Synonyms: Other names: western Labrador tea Nomenclature: glandulosum = glandular Nativity / Invasiveness: Montana native plant
General: evergreen shrub, mostly 40-80 cm tall, twigs short-hairy and glandular-dotted.
Leaves: alternate, 1.5-4 cm long, ovate and rounded at base to oblong-ovate, elliptic-oblong, or elliptic and tapering to base, deep green on upper surfaces, lighter green and often grayish, finely mealy-short-hairy, densely glandular and occasionally short-hairy on the lower surfaces, more or less with edges rolled under.
Flowers: white, 10-15 mm wide, several in dense, rounded clusters at stem tips. Flower stalks mostly 1-2 cm long, short-hairy near the base. Petals 5, broad, rounded, spreading. Stamens (5) 8-12, usually considerably longer than the style, the filaments densely hairy on the lower half.
Fruits: capsules, nodding, from nearly round to ovoid, 3-5 mm long, short-hairy and glandular, on 1-2 cm long stalks.

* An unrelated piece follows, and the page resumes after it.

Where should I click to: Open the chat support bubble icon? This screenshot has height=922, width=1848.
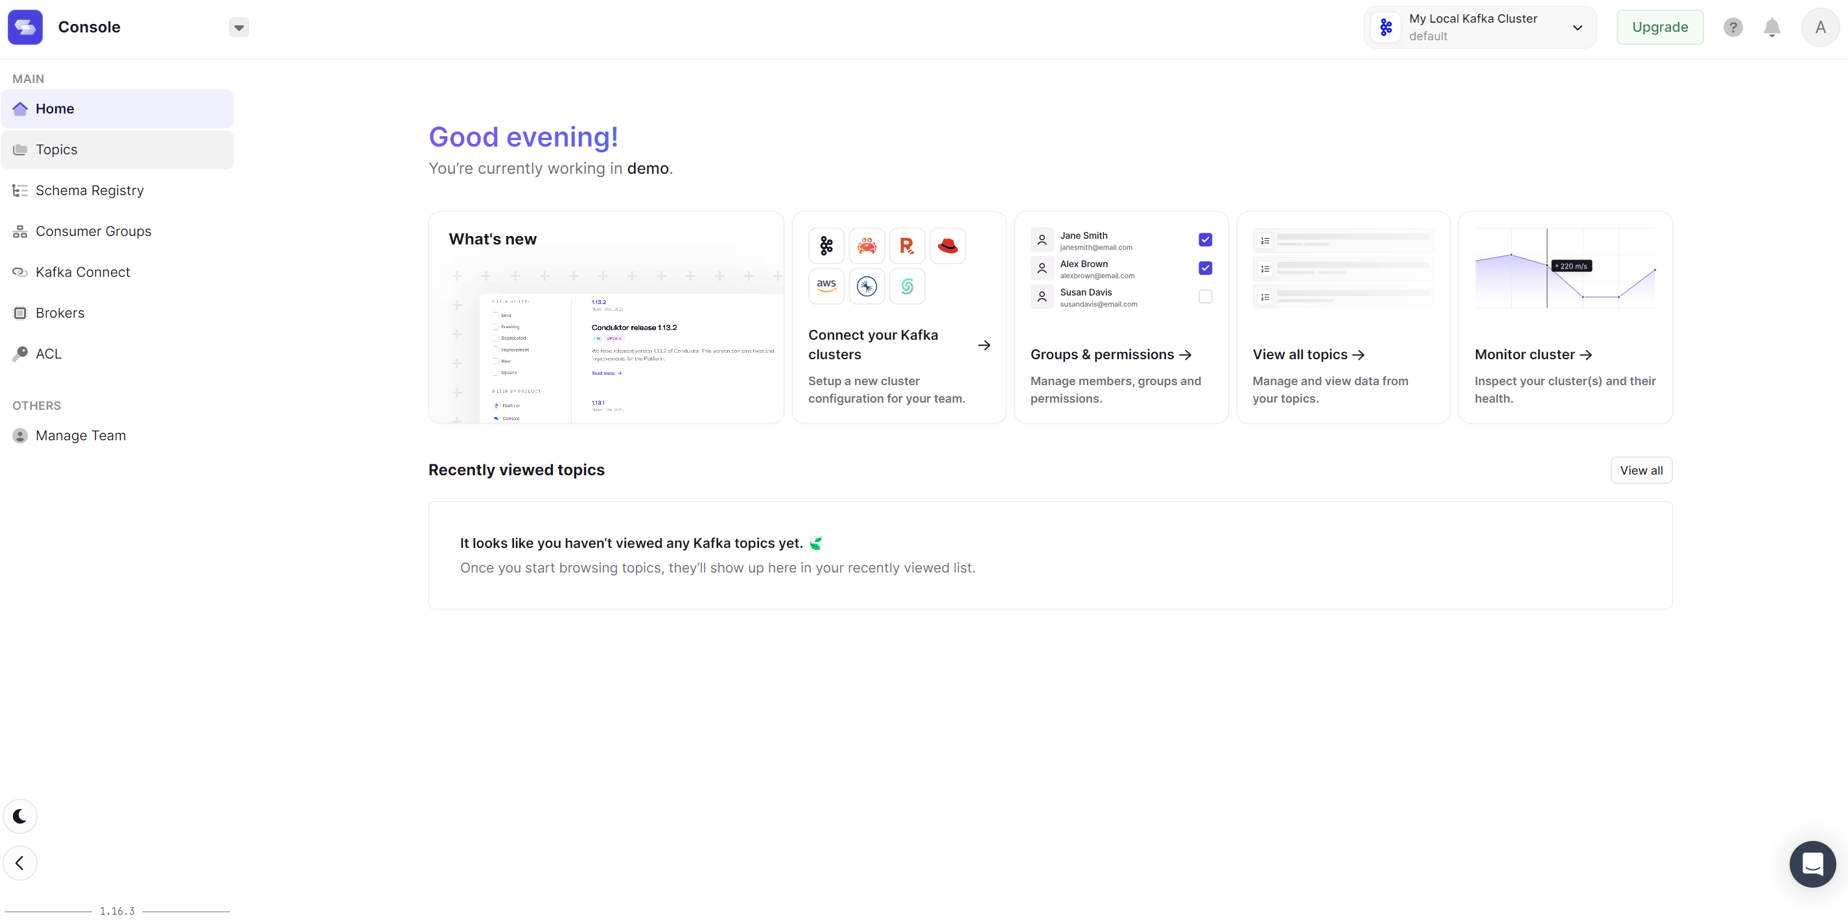[x=1811, y=863]
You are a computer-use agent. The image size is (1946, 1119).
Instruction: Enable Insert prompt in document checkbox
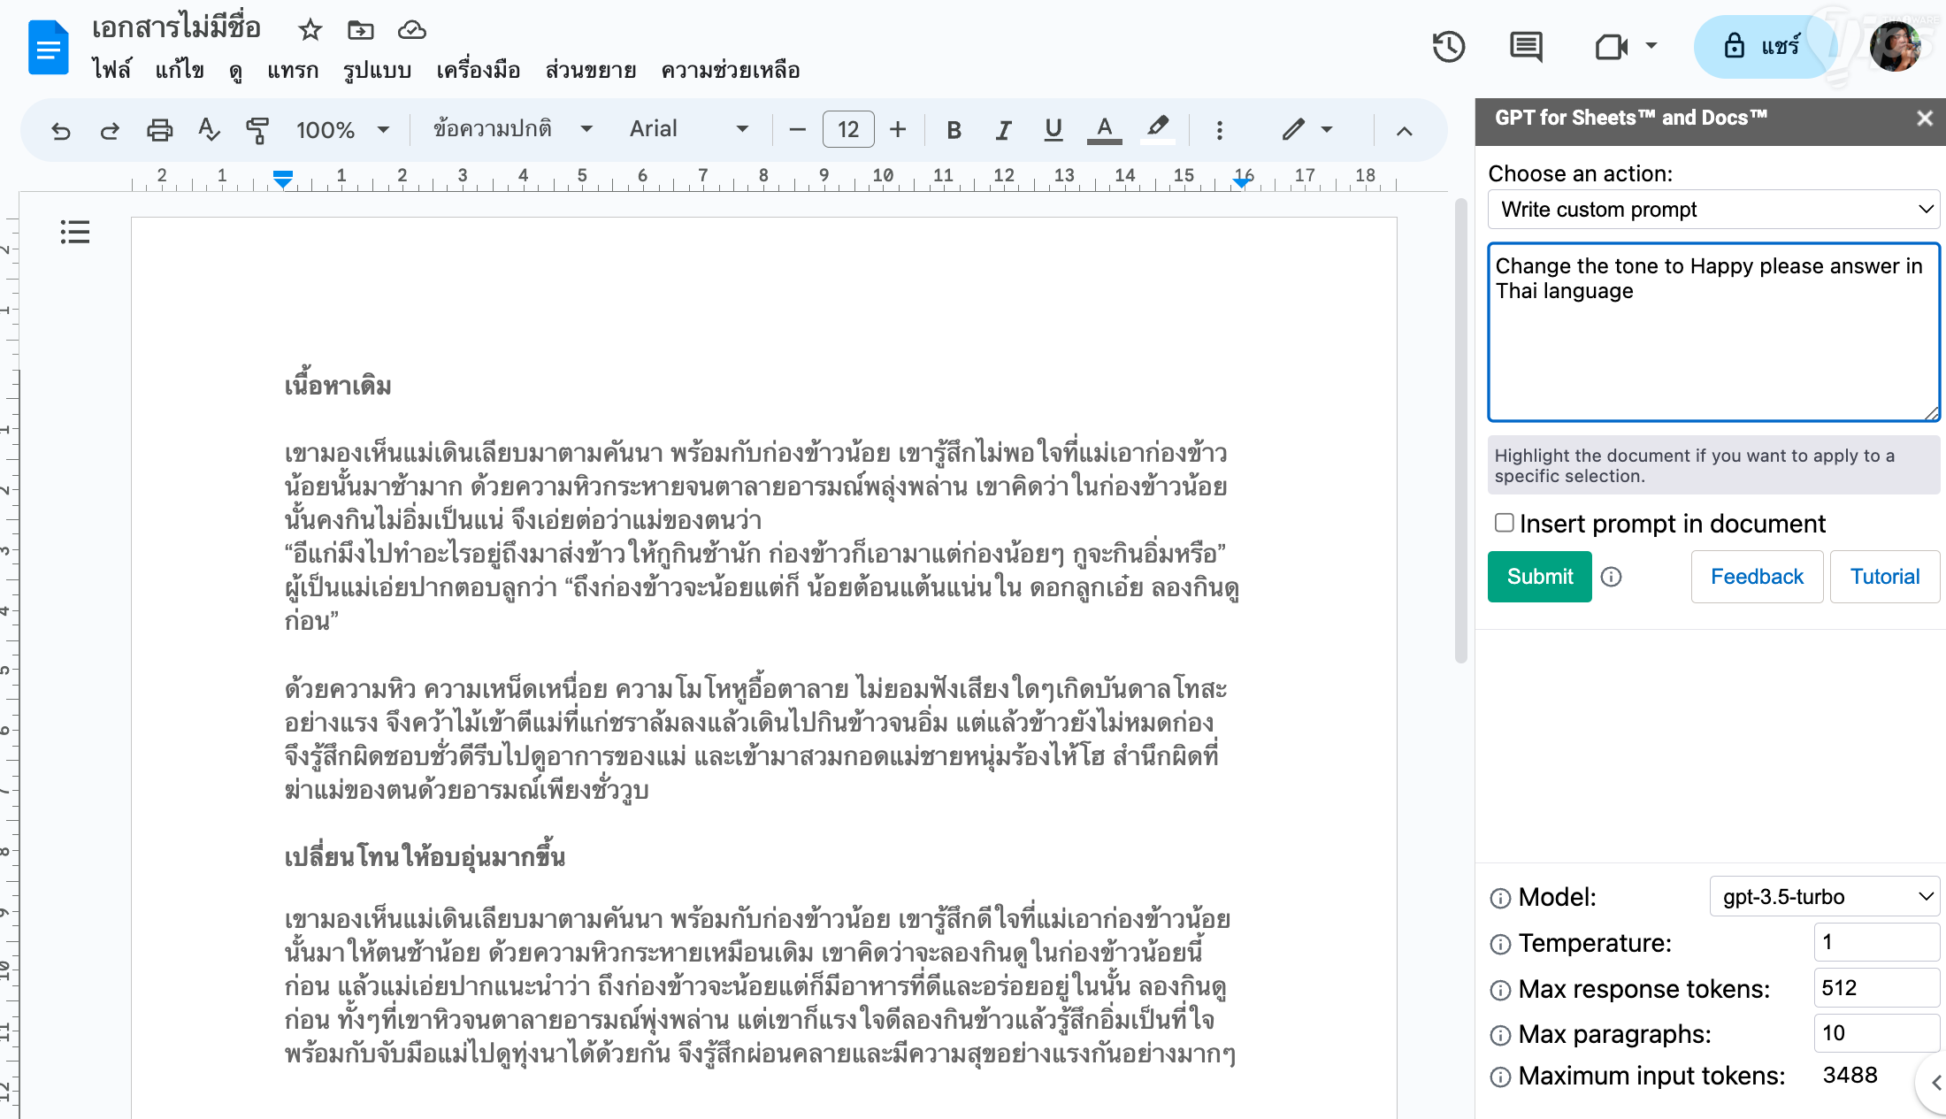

Moist to wet, open or wooded sites, montane to subalpine zone, in w and c. parts of MT. Also from B.C. to e. WA, n.e. OR, CA, ID and in n.w. WY.
An aromatic tea is made from the fresh or dried leaves of Trapper's tea. The dried leaves are often mixed with non-aromatic leaves such as comfrey. The plant contains a narcotic toxin called ledel. This toxin only causes problems if the leaves are cooked for a long period in a closed container. Some caution is advised. It would be better to brew the tea in cold water by leaving it in a sunny place, or to make sure that it is brewed for a short time only in an open container. The leaves are used as a flavoring, they are a bayleaf substitute. The fresh leaves can be chewed.
The leaves and young flowering shoots have agents that are laxative, cause tissue to contract, induce sweating and urination, and give strength and tone to the stomach.